Hattiesburg, Miss. – Demethius Dixon, also known as Deezy, 29, of Shreveport, Louisiana, was sentenced today by U.S. District Judge Taylor B. McNeel to 120 months in federal prison, followed by 5 years of supervised release, for carrying and using a firearm during a drug trafficking crime, resulting in the firearm being discharged, announced Acting U.S. Attorney Darren LaMarca and Special Agent in Charge Brad Byerley with the Drug Enforcement Administration (DEA). Dixon was also ordered to pay a $1500 fine.
On June 26, 2016, Dixon and his co-defendant, James Windham, met with a third party at a Hattiesburg Mugshots restaurant in order to sell two ounces of marijuana. Dixon was brought along by Windham as an armed enforcer and as backup in case the drug deal turned sour. During the drug transaction, Dixon discharged a firearm multiple times, ultimately resulting in the death of the third party.
Following the shooting, Dixon and Windham fled from the scene, at which time they discarded the marijuana and all firearms associated with the shooting. Due to the diligent police work of Hattiesburg Police Department, the marijuana and firearms were all recovered shortly after the shooting.
Dixon and Windham were originally indicted for this offense on June 25, 2019. Both defendants pled guilty on September 24, 2020.
Acting United States Attorney Darren LaMarca commented, “The United States Attorney’s Office will prosecute these violent criminals with the full arsenal of federal laws it has at its disposal. Guns and illegal drug distribution are a deadly combination. I want to thank the DEA, the Hattiesburg Police Department and the Office of District Attorney Hal Kittrell for their unwavering commitment and assistance in this investigation and prosecution.”
“Nothing is more important than keeping our communities safe. DEA and our local law enforcement partners will continue to utilize our combined resources to target individuals trafficking drugs and guns, threating the safety of our citizens in Mississippi and beyond, committing heinous violent acts. This sentence should send a strong, unified message that this violent criminal activity will not be tolerated in our communities, and that those accused of committing these offenses will be brought to justice,” stated DEA Assistant Special Agent in Charge Kevin Gaddy.

## [DATA SECTION]

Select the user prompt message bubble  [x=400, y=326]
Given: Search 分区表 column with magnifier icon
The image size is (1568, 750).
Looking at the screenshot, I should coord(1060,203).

## [TASK INSTRUCTIONS]
Return the part of the sentencing announcement from "On June 26, 2016, Dixon" to "the third party.", copied word for word.

## [COMPLETED EXERCISE]
On June 26, 2016, Dixon and his co-defendant, James Windham, met with a third party at a Hattiesburg Mugshots restaurant in order to sell two ounces of marijuana. Dixon was brought along by Windham as an armed enforcer and as backup in case the drug deal turned sour. During the drug transaction, Dixon discharged a firearm multiple times, ultimately resulting in the death of the third party.